Safe, reliable, affordable, and sustainable transportation is the foundation for shared prosperity and health. We need proactive city leadership to fix our broken transportation system: Boston currently has the worst traffic in the country, and Black bus riders spend 64 more hours on average each year on stalled buses than white riders. Michelle is fighting for transportation policies built on economic, racial, and climate justice, from dedicated bus lanes, to pedestrian safety, fare-free transit, safe cycling infrastructure, and easing traffic congestion.
Policy PrioritiesHow We Will Lead
Ensuring pedestrian safety
Boston’s streets should be safe for all road users, but too often residents who have been sounding the alarm on dangerous speeding hotspots don’t see safety improvements until after a tragedy occurs. We must ensure access to traffic calming infrastructure improvements citywide, maintain crosswalks and pedestrian-friendly signal timing, and expand sidewalks during the pandemic to allow for safe distancing.
Taking on traffic
Boston has been ranked as having the worst rush-hour traffic in the country, and our transportation infrastructure has not kept pace with the growing population and number of commuters. We must take action to empower commuters with reliable, safe multimodal options and public transit, evaluate congestion pricing, and manage curbside space for pick up and drop off from ride-hailing vehicles and delivery trucks that slow traffic and block bike lanes and sidewalks when parked.
Building a safe, connected, low-stress cycling network
Boston is committed to increasing our share of commuting trips by bike to move more people on our streets and reach our climate and public health goals, but to do this, cycling must be safe and connected. We must accelerate progress in building protected cycling infrastructure with a focus on equity, so every neighborhood has access to safe cycling options.

■ **Extracted material**
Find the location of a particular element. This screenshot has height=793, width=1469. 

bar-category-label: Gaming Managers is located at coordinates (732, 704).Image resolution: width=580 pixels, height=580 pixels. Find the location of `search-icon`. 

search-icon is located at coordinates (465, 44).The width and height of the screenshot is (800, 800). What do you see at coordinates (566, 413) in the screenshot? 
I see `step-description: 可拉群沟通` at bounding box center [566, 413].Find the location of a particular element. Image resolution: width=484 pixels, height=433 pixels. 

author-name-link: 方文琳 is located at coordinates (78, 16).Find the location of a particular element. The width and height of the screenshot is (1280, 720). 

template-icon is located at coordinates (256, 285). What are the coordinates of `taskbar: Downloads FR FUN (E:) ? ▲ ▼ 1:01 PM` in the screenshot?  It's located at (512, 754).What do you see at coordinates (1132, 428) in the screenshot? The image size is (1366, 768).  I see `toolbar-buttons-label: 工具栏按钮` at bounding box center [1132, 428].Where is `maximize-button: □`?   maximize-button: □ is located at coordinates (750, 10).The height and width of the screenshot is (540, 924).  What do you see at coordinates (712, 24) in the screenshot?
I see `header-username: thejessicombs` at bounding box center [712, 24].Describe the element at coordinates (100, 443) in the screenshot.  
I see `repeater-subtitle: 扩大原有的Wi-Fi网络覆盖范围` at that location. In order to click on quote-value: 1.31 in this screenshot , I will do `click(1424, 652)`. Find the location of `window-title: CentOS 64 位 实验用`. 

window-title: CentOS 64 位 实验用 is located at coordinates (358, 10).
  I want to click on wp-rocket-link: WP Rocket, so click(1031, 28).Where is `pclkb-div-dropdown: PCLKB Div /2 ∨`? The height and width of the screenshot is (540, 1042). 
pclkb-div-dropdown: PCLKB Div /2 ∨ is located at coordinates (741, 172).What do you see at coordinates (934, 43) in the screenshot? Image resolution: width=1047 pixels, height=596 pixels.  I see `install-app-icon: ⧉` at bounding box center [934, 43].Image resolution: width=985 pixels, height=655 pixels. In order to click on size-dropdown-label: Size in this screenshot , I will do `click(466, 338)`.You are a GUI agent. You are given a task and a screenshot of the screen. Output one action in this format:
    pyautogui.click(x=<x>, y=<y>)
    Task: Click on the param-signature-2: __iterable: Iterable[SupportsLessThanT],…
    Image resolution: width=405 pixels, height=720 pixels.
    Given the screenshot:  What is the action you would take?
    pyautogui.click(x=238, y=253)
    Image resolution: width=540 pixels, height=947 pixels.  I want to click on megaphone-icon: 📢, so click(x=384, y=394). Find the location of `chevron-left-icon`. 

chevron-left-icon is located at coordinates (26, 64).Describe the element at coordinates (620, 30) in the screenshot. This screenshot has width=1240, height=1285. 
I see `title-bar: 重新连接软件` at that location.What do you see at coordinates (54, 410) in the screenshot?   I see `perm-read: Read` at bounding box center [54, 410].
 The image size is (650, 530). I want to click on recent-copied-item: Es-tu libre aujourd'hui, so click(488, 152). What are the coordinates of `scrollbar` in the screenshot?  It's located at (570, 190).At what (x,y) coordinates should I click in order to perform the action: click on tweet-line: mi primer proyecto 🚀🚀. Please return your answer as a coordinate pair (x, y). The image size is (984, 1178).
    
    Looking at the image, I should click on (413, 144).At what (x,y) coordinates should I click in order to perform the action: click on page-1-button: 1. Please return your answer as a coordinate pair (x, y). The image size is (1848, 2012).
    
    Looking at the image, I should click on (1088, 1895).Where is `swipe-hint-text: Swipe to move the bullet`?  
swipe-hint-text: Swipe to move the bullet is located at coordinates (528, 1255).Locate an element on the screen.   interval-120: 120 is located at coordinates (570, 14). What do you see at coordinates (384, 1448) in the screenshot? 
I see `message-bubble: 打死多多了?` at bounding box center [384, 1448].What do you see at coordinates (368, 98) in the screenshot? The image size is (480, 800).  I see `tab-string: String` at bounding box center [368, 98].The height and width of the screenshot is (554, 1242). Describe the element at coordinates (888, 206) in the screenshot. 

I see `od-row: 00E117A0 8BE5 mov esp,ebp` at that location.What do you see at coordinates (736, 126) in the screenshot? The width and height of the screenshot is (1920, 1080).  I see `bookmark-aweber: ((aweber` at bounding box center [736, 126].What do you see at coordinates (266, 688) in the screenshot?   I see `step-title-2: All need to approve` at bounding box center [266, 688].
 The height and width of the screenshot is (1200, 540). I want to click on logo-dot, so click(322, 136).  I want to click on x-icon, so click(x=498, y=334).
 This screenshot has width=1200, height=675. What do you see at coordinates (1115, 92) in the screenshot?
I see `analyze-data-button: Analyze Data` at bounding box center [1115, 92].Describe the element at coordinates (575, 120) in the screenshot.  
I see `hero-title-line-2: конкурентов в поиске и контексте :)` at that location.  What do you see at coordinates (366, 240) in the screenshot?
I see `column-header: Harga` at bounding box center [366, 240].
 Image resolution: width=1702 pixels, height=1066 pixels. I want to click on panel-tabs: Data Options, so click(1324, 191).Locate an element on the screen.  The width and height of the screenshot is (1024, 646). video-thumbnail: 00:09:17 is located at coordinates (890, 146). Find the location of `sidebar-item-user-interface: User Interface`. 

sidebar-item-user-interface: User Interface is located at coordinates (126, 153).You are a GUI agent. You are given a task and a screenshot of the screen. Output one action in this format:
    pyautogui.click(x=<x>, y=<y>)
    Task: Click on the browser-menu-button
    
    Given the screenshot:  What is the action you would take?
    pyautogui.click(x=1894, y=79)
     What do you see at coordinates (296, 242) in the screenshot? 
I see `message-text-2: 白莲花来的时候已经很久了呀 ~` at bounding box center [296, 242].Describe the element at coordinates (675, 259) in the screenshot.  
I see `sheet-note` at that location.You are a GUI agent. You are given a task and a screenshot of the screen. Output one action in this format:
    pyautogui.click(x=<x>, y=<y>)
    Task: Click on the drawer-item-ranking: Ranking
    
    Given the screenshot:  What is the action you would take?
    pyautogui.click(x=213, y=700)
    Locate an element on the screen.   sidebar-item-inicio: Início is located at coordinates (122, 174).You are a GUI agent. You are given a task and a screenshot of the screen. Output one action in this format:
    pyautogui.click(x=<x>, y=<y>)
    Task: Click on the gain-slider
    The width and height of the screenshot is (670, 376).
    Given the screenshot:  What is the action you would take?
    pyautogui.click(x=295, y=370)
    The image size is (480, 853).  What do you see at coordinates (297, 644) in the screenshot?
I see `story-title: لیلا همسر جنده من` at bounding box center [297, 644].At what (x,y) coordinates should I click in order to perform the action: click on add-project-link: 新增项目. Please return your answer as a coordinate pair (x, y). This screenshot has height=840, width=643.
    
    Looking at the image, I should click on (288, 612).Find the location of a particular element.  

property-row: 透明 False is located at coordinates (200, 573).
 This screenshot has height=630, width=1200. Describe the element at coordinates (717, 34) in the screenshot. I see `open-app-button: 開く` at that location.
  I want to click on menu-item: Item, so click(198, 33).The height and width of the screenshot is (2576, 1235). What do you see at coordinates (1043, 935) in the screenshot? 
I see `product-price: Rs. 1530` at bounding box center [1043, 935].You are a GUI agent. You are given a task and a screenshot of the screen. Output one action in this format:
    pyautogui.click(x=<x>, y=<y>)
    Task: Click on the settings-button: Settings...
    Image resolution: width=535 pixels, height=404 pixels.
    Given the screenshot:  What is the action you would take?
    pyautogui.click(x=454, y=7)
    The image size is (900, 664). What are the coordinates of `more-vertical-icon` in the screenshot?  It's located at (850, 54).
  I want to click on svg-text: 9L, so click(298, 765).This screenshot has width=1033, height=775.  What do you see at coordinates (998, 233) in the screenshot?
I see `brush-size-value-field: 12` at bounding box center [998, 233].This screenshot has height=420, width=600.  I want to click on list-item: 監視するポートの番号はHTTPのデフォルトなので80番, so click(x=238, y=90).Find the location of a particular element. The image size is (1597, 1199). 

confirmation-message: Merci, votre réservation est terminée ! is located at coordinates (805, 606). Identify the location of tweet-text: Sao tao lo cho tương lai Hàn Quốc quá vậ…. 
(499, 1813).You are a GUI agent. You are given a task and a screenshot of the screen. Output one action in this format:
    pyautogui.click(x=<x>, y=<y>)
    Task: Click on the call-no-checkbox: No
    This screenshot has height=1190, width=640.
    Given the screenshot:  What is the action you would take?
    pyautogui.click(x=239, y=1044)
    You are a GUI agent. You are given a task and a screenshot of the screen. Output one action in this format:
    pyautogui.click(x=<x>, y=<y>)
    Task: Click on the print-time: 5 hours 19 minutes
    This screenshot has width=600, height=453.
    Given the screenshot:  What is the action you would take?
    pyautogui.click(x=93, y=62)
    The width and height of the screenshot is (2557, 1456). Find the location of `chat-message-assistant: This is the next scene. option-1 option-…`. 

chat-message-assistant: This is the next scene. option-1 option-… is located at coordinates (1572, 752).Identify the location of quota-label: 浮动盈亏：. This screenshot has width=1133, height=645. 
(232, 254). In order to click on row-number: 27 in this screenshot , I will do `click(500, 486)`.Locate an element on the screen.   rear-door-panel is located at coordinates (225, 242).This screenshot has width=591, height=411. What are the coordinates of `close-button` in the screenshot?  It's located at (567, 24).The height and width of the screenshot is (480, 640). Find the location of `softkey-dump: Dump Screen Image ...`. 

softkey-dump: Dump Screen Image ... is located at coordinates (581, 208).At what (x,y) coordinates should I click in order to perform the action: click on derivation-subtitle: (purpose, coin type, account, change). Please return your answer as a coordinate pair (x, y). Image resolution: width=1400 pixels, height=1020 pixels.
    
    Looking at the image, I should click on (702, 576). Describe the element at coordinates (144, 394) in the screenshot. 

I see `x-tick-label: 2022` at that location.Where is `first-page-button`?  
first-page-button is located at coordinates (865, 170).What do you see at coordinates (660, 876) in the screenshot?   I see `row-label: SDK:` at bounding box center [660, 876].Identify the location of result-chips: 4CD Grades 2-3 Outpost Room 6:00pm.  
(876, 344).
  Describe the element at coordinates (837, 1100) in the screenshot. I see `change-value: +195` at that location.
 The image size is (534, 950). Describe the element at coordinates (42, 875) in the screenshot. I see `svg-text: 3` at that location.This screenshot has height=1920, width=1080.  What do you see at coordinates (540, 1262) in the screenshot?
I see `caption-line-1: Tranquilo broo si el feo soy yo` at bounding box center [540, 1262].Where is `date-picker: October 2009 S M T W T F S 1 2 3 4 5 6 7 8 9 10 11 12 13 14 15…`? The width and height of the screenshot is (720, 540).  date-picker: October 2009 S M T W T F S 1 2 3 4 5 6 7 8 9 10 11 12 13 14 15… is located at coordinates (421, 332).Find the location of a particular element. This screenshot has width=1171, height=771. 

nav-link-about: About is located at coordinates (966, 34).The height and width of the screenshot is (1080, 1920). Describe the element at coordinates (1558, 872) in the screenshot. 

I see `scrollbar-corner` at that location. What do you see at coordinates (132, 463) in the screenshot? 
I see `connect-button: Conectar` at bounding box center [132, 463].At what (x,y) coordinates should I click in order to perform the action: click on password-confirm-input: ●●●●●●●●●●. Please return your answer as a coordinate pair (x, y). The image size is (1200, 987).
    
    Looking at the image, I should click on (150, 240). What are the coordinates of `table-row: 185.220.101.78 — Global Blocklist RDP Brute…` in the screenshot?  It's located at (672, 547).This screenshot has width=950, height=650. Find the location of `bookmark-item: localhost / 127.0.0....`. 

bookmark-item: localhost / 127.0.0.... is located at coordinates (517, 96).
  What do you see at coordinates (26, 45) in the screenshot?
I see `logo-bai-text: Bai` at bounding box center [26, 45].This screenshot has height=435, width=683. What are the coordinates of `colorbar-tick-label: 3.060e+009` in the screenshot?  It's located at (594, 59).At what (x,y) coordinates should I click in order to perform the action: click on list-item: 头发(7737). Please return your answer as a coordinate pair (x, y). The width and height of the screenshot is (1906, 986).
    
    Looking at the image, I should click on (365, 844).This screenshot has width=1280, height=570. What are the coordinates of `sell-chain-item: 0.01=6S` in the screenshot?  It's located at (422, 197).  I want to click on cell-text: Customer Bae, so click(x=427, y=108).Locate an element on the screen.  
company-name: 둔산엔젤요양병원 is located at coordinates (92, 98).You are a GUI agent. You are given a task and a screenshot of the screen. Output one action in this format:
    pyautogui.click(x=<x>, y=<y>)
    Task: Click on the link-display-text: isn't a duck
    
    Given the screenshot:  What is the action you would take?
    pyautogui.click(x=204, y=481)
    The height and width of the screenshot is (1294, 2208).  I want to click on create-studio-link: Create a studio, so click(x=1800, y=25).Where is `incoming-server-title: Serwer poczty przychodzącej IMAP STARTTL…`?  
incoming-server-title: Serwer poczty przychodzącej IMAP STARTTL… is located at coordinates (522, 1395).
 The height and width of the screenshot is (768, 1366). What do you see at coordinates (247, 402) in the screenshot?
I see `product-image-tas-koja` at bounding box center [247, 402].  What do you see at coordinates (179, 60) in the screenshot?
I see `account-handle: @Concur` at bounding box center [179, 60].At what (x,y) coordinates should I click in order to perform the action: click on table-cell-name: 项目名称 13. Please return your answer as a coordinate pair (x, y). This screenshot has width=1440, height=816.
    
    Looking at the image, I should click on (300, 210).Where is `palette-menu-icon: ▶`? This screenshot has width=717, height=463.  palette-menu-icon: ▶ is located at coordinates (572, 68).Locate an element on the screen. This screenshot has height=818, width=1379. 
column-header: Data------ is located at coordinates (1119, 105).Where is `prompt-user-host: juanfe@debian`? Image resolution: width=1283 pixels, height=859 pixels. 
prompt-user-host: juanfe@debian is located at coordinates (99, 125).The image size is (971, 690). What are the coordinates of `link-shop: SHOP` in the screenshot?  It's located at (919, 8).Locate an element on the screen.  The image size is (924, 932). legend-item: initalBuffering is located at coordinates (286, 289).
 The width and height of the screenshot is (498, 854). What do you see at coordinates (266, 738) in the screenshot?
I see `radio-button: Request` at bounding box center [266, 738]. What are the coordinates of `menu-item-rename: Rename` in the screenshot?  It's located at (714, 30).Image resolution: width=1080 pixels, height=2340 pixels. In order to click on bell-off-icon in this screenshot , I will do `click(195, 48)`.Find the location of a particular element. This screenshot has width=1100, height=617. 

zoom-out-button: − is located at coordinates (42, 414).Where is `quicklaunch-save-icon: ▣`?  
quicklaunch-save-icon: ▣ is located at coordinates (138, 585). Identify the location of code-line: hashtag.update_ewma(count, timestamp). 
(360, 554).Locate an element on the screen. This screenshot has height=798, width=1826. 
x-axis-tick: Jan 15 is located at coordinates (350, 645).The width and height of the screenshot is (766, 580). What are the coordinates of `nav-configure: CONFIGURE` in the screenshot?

■ **Assigned task 1**
Answer these questions about the Boston transportation text:
(a) On average, how many more hours each year do Black bus riders spend on stalled buses than white riders?
(b) What does the text say should be expanded during the pandemic, and for what purpose?
(c) When parked, what do ride-hailing vehicles and delivery trucks block, according to the text?
■ **Assigned task 2**
Pick up the Boston transportation text right after its last sentence and write the next part.

■ **Response area 1**
(a) 64 hours.
(b) Sidewalks, to allow for safe distancing.
(c) Bike lanes and sidewalks.

■ **Response area 2**
Improving bus service
Although the MBTA is a state agency, buses run on municipal roads, so city government can play a big role in making bus service more reliable and equitable. We must speed up the design and implementation of dedicated bus lanes in our most congested corridors, expand transit signal priority, and evaluate the location and condition of bus stops.
Championing fare-free transit
Transportation affects every aspect of our lives and how people connect with healthcare, education, and economic opportunity. If we are serious as a city and a Commonwealth about closing the racial wealth divide, advancing climate justice, and empowering communities, we need to remove barriers to public transportation as a public good.
Fighting for equity and transportation justice
Our transportation agenda should be built around access for all of our neighbors, including residents with disabilities, youth, and seniors, and prioritize safety and service to all of our neighborhoods, especially environmental justice communities.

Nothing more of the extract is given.